Büyük kıtlıkların yaşandığı, insanların günlerce yarı-yarı tok yaşamak zorunda kaldığı birinci ve ikinci dünya savaşlarında bile, bir avuç buğdayı hatta arpayı bile akrabamızla, komşumuzla paylaşmaktan geri kalmazdık.

Biz Dadaşlar böyle değildik…

Bağımızdan, bahçemizden, hatta tarlamızdan getirmekte olduğumuz elma, armut ne varsa o an için, yol boyunca gördüklerimize ikram etmedikçe ve komşularımıza göndermedikçe yemezdik.

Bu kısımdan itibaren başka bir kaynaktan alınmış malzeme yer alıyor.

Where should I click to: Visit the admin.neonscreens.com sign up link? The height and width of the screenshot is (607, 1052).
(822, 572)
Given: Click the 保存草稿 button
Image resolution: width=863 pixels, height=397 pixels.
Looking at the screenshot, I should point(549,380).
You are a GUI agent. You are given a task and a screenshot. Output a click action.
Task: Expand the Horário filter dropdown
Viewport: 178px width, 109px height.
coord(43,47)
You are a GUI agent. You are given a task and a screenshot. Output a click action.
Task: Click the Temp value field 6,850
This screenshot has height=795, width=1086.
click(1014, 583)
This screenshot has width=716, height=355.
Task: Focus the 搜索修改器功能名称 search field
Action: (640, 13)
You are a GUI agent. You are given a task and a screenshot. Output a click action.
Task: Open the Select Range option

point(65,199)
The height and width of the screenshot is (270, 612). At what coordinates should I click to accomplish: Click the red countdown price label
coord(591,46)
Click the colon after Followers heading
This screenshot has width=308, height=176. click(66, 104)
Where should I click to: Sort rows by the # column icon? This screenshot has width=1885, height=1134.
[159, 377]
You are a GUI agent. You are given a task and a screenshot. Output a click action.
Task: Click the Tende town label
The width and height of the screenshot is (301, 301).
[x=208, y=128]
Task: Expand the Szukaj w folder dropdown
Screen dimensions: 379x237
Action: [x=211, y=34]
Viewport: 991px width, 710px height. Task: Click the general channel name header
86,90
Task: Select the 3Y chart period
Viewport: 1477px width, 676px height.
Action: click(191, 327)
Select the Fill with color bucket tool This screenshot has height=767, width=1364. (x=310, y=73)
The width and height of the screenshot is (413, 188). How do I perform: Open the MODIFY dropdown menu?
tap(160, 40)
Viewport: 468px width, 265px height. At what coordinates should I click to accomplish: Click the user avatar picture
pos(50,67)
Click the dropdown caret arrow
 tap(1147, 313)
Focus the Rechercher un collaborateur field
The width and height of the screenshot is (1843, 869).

Biz Dadaşlar böyle değildik…

Evden dışarı adımımızı attığımız andan itibaren herkesle selamlaşır, hal hatır sorar, varsa sorunlarını çözmeye çalışır, iyi dilek temennilerimizi iletir ve yolumuza devam ederdik.

Biz Dadaşlar böyle değildik…

Biz Dadaşlar artık eskisi kadar yardımsever değiliz. Artık biz Dadaşlar aldığımız bir ürünü bırakın paylaşmayı, kimse görmesin diye saklar olduk.

Artık biz Dadaşlar, sokağa çıktığımız andan varacağımız yere kadar kimseyle selamlaşmaz olduk.

Ve biz Dadaşlar zam gelecek diye marketlerdeki yağlara hücum ederek stok yapar olduk.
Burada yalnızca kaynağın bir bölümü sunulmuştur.